■ SUPPLIED DATA ■
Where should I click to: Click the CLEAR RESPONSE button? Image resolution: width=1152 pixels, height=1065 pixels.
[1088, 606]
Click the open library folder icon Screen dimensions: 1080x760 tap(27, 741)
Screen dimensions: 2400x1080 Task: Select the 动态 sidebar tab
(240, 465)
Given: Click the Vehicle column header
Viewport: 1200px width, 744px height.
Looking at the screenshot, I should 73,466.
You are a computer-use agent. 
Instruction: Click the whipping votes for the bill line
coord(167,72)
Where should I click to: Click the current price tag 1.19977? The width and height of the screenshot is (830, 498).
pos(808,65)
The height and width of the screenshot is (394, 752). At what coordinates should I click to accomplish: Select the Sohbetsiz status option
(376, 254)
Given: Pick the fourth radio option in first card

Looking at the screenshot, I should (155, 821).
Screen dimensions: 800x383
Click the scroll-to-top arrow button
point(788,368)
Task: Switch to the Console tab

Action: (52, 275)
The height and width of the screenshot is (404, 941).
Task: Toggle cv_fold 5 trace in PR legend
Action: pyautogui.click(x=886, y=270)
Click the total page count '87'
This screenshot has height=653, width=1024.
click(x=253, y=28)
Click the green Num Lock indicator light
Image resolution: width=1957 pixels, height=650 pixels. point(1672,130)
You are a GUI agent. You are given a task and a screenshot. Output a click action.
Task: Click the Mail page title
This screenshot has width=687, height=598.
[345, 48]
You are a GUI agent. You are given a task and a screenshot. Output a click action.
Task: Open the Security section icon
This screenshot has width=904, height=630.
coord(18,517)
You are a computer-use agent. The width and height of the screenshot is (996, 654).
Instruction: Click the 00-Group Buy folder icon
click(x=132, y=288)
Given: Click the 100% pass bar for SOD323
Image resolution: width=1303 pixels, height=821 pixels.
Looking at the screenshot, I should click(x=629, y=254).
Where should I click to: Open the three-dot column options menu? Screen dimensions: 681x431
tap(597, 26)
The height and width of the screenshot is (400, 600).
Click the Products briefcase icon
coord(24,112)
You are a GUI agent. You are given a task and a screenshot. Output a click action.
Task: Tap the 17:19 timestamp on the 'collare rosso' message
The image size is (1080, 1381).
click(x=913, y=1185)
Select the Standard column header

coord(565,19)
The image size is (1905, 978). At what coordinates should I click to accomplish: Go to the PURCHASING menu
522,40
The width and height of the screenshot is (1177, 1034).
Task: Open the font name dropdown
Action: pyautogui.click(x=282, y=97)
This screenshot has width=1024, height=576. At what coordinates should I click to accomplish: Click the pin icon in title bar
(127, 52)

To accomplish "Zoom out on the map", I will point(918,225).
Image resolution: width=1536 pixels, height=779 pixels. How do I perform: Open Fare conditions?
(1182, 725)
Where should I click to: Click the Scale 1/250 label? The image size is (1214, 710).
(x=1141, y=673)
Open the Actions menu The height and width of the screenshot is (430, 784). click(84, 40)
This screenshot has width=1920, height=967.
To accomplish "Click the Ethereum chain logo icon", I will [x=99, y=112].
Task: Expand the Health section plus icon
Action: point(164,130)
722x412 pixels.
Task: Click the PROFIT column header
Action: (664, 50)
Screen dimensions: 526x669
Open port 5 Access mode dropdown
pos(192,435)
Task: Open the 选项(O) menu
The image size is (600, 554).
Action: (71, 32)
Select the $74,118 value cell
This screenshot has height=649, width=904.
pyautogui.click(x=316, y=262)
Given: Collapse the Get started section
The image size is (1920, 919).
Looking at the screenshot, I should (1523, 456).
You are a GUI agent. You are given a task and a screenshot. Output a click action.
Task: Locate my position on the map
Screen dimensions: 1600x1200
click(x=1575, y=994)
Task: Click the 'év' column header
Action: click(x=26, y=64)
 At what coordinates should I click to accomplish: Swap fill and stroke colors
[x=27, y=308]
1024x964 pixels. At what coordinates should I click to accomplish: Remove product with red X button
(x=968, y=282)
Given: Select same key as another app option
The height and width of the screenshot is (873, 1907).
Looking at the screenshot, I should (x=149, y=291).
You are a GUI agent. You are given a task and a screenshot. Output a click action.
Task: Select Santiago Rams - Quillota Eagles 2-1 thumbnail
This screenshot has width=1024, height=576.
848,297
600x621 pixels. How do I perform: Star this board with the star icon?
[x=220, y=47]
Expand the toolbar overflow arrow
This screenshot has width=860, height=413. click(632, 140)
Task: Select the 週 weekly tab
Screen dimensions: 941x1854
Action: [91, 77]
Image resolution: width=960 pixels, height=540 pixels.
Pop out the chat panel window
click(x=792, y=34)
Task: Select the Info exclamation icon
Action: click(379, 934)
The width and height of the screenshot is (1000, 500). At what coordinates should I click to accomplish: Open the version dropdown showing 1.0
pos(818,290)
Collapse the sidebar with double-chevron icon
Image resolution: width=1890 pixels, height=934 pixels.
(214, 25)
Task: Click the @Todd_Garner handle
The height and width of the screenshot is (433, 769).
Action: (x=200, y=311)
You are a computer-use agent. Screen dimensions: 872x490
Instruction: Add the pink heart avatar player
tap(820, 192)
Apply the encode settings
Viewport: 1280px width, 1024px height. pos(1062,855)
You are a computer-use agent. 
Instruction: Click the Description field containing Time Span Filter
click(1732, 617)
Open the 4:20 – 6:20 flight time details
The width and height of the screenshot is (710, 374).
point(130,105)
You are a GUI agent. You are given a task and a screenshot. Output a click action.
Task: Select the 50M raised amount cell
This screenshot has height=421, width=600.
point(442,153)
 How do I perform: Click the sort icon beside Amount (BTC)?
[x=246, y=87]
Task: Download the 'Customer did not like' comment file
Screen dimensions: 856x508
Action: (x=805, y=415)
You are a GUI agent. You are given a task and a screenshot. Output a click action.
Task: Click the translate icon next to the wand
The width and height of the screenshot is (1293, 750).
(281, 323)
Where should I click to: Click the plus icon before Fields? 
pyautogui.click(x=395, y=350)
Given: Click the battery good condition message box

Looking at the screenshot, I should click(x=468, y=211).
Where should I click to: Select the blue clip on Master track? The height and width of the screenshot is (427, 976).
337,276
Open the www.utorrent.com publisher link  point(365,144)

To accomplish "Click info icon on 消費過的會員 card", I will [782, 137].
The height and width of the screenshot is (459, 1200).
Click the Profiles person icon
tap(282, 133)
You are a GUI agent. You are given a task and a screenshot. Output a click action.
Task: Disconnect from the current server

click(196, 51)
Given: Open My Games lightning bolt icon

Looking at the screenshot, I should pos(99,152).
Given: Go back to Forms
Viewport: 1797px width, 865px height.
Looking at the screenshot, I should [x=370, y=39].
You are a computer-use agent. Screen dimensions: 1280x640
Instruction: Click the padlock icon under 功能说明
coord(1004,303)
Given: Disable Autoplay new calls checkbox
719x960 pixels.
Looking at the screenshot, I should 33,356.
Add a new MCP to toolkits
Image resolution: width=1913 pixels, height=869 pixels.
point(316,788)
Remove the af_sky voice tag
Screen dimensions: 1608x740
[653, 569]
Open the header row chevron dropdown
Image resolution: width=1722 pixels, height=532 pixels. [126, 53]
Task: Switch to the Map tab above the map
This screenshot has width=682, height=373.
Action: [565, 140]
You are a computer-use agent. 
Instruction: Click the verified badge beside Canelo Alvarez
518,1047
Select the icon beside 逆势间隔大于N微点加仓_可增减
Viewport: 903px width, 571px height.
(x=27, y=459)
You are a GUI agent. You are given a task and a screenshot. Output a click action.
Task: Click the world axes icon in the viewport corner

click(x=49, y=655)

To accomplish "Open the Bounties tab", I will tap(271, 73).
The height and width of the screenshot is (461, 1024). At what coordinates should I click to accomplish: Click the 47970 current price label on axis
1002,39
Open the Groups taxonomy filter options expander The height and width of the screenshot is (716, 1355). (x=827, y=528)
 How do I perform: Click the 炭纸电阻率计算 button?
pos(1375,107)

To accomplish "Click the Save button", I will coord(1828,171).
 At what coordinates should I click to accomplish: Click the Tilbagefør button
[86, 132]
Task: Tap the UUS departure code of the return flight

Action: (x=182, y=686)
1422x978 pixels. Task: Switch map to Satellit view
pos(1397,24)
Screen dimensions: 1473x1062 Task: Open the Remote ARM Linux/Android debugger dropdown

■ THE PROBLEM ■
Tell how many lines of the data above include the string "Collapse", with no other text in the answer.

■ TASK RESPONSE ■
2